How To Calculate The Percentiles

Table of Contents

Terminology

Order Statistics

For a series of measurements X1, ..., XN, denote the data ordered in increasing order of magnitude by X(1), ..., X(N). These ordered data are called order statistics:

i Xi X(i)
1 50 10
2 40 12
3 40 14
4 30 16
5 20 18
6 18 20
7 16 30
8 14 40
9 12 40
10 10 50

The k-th order statistic is equal k-th smallest value. Special cases include:

  • minimum: X1
  • maximum: XN
  • range: XN - X1
  • midrange: (XN - X1) × 1/2
  • median: refer below

Rank

If X(j) is the order statistic that corresponds to the measurement Xi then the rank for Xi is j, i.e.

X(j) ~ Xi => ri = j

Ranking is the data transformation in which original values are replaced by their rank.

i Xi X(i) ri
1 50 10 10
2 40 12 9
3 40 14 8
4 30 16 7
5 20 18 6
6 18 20 5
7 16 30 4
8 14 40 3
9 12 40 2
10 10 50 1

Percentiles

In Human Terms

Non-scientific definition:

the p-th percentile is a value below which a p% of observations fall.

In Scientific Terms

Below is the definition of percentile proposed by NIST Engineering Statistics Handbook:

the p-th percentile is a value, Pp, such that at most p% of the measurements are less than this value and at most (100−p)% are greater,

For the example above, in 20% of measurements the amount of available memory is less than 427.232, that means that P20=427.232.

Percentile Rank

A percentile rank is the proportion defined in percentile: for p-th percentile, rank is p. For instance, in the above example for 20-th percentile the rank is 20.

Quantile vs Percentile

It is more common in statistics to refer to quantiles. These are the same as percentiles, but are indexed by sample fractions rather than by sample percentages.

In general, the concepts of quantile and percentile are interchangeable, as well as the scales of probability calculation — absolute and percentage.

Statistics use the term q-quantiles.

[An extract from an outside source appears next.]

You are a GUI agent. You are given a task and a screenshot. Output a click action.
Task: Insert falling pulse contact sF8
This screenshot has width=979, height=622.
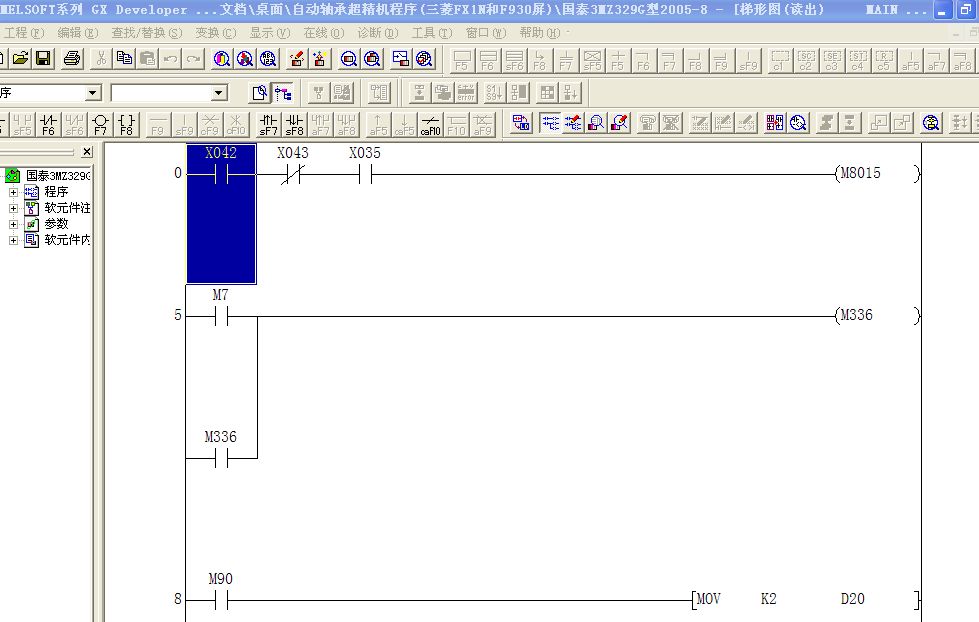294,124
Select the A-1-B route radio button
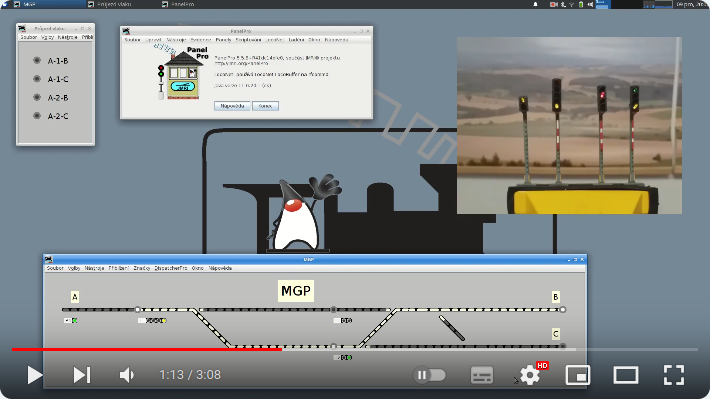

It stands for values that divide the order statistic into q subsets of equal sizes.

This means that the term percentiles is the name for 100-quantiles.

Also some other q-quantiles have special names:

  • decile ~ 10-quantile is any of the nine values that divide the order statistic into ten equal parts, and each part represents 1/10 of the sample or population.

  • median ~ 2-quantile is the value that divide the order statistic to the two equal parts.

  • quartile ~ 4-quantile is any of the three values that divide the order statistic to the four equal parts, named quarters.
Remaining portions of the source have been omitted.